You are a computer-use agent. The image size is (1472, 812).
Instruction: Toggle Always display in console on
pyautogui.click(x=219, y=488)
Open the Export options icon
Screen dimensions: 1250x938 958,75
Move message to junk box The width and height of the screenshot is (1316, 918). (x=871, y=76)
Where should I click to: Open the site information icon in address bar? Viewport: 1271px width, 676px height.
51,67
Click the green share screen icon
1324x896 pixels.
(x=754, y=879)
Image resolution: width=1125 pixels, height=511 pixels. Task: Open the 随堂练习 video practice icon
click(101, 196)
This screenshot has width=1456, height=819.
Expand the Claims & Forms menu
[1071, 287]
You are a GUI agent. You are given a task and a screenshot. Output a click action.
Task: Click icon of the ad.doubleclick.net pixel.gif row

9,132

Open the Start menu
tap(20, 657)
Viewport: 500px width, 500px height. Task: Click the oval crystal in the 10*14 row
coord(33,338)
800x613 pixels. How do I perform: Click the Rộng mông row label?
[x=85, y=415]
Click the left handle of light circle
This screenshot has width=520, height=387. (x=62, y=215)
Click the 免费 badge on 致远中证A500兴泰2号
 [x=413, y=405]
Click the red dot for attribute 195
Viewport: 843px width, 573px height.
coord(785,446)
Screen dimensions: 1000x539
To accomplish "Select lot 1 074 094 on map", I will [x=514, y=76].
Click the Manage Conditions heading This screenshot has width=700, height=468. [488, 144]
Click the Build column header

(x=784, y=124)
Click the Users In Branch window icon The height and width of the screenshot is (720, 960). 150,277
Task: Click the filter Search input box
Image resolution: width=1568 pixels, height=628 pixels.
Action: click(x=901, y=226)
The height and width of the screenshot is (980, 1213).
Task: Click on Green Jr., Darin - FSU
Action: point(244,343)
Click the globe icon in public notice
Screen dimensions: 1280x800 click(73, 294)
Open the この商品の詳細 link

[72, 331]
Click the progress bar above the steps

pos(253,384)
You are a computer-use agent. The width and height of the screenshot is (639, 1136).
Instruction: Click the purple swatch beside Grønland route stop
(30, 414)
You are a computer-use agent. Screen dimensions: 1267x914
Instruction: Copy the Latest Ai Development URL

# # # #

Aim of the exercise: Take the entries above and repeat them verbatim.

Response:
You are a computer-use agent. The image size is (1472, 812).
Instruction: Toggle Always display in console on
pyautogui.click(x=219, y=488)
Open the Export options icon
Screen dimensions: 1250x938 958,75
Move message to junk box The width and height of the screenshot is (1316, 918). (x=871, y=76)
Where should I click to: Open the site information icon in address bar? Viewport: 1271px width, 676px height.
51,67
Click the green share screen icon
1324x896 pixels.
(x=754, y=879)
Image resolution: width=1125 pixels, height=511 pixels. Task: Open the 随堂练习 video practice icon
click(101, 196)
This screenshot has width=1456, height=819.
Expand the Claims & Forms menu
[1071, 287]
You are a GUI agent. You are given a task and a screenshot. Output a click action.
Task: Click icon of the ad.doubleclick.net pixel.gif row

9,132

Open the Start menu
tap(20, 657)
Viewport: 500px width, 500px height. Task: Click the oval crystal in the 10*14 row
coord(33,338)
800x613 pixels. How do I perform: Click the Rộng mông row label?
[x=85, y=415]
Click the left handle of light circle
This screenshot has width=520, height=387. (x=62, y=215)
Click the 免费 badge on 致远中证A500兴泰2号
 [x=413, y=405]
Click the red dot for attribute 195
Viewport: 843px width, 573px height.
coord(785,446)
Screen dimensions: 1000x539
To accomplish "Select lot 1 074 094 on map", I will [x=514, y=76].
Click the Manage Conditions heading This screenshot has width=700, height=468. [488, 144]
Click the Build column header

(x=784, y=124)
Click the Users In Branch window icon The height and width of the screenshot is (720, 960). 150,277
Task: Click the filter Search input box
Image resolution: width=1568 pixels, height=628 pixels.
Action: click(x=901, y=226)
The height and width of the screenshot is (980, 1213).
Task: Click on Green Jr., Darin - FSU
Action: point(244,343)
Click the globe icon in public notice
Screen dimensions: 1280x800 click(73, 294)
Open the この商品の詳細 link

[72, 331]
Click the progress bar above the steps

pos(253,384)
You are a computer-use agent. The width and height of the screenshot is (639, 1136).
Instruction: Click the purple swatch beside Grønland route stop
(30, 414)
You are a computer-use agent. Screen dimensions: 1267x914
Instruction: Copy the Latest Ai Development URL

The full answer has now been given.